If you had to look up every word in a dictionary in order to finish reading a newspaper article, your brain might end up sacrificing the deeper meaning of the story. Could relying on a calculator to do math have a similar effect?

That’s the crux of research by Yi Ding, PhD, associate professor of school psychology in the Graduate School of Education.

Ding’s research focuses on strategies that teachers can use to help children who are struggling with math. She makes the case that memorization of basic math facts, such as multiplication tables, is key because it allows children to store information in their long-term memory, and frees up their working memory to tackle more complex problems. For example, adults don’t have to actively remember their own names or birthdays because those facts are readily available in their long-term memory, which works on auto-retrieve.

“If you have to decode every word you are reading, what happens? You don’t have reading comprehension at all because your working memory is occupied by saying each letter. Your attention can’t go to the who, the how, the where, and the what,” she said.

“Math facts are the same. We have to memorize or automatically retrieve all this mathematical vocabulary so kids have this kind of fluency. Then their brain–their working memory–frees up to understand more complicated problems.”

She said that a lot of progress has been made treating the memories of children with special needs in the last 30 years, thanks to new pharmaceutical treatments and behavioral therapy, paired with changes in family and environment. Improving a child’s long-term memory allows them to use working memory to tackle more challenging tasks.

“Behavioral therapy early on can change the connectivity of the brain. So when we change the environmental stimulation and we change the way we approach the kids, many of them learn new skills.”

Ding has detailed her research in two upcoming papers: “Involvement of Working Memory in Mental Multiplication in Chinese Elementary Students,“ and “Working Memory Load and Automaticity in Relation to Mental Multiplication, under review for publication in the Journal of Educational Research. For the studies, she and her co-authors recruited fourth and fifth graders of differing academic levels to complete a series of arithmetic problems.

The study found that even if a problem involves more steps, if it comes with automatic retrieval to students, they do better. When asked to complete a two-step equations that they do not have automatic retrieval, like(25×3)×4, students stumble more frequently compared to when they tackled three-step problems that they have automatic retrieval, like 25×10+25×2.
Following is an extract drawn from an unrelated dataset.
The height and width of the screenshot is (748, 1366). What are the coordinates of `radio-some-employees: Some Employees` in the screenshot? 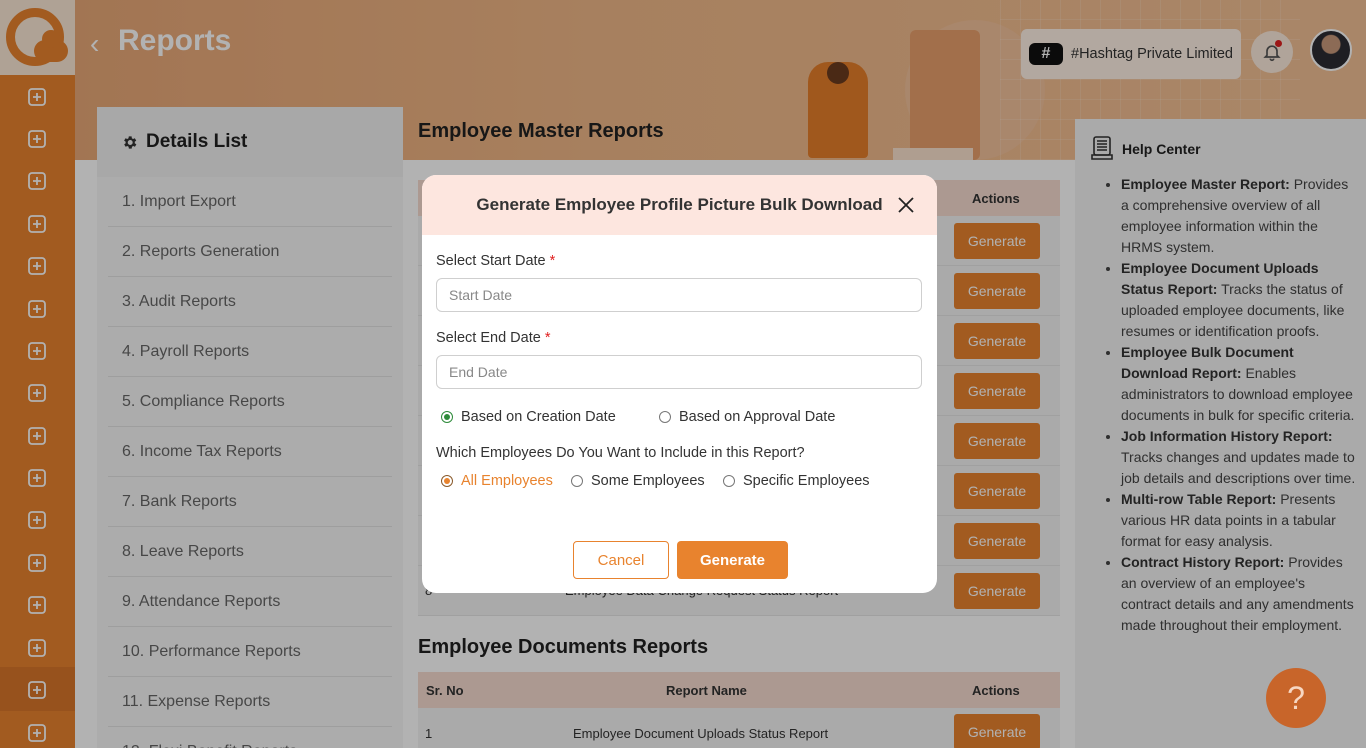 It's located at (638, 481).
A common critique of the American education system is “we try to dig three hundred miles wide and only half a mile deep,” she said. When Ding moved from Beijing to Iowa, she said she was taken aback by the thickness of children’s textbooks, coupled with the multiple topics teachers must cover in a short period.

“Teachers are running around like crazy trying to cover one topic to another. But then we don’t have enough time reserved for practice, for rehearsal, to give kids the time to make sure we have developed fluency in this most basic stuff. Your memory needs time to practice,” she said.

One way to address this is with drills. Ding remembers hating drills when she was a student but now appreciates them because they helped her develop a basic math vocabulary in her long-term memory.

Ding is working with engineering teachers to identify and aid low-performing students. She said it’s common for low-achieving engineering students to exhibit slow processing speeds, which leads them to struggle to complete exams in a timely fashion. Most of time, the automatic retrieval of math/engineering facts is very weak in these students.

To make matters worse, Ding’s evidence shows they tend to pick just one strategy to solve all problems, which results from a “very weak strategy flexibility.” They probably just simply do not have a wide range of effective strategies banked in their long-term memory and are not proficient with “which strategy fits what problem situation”.

“Even if they find the right strategy, when you ask them to calculate, they calculate it wrong. When the execution is problematic as well, it’s almost a double deficit,” she said.

“When you have lots of strategies that are well learned and banked in your long-term memory, then you free up your working memory. If a task has steps 1 through 10, and you can automatically retrieve steps 1 through 5 from memory, then you have what you need to do steps 6-10.”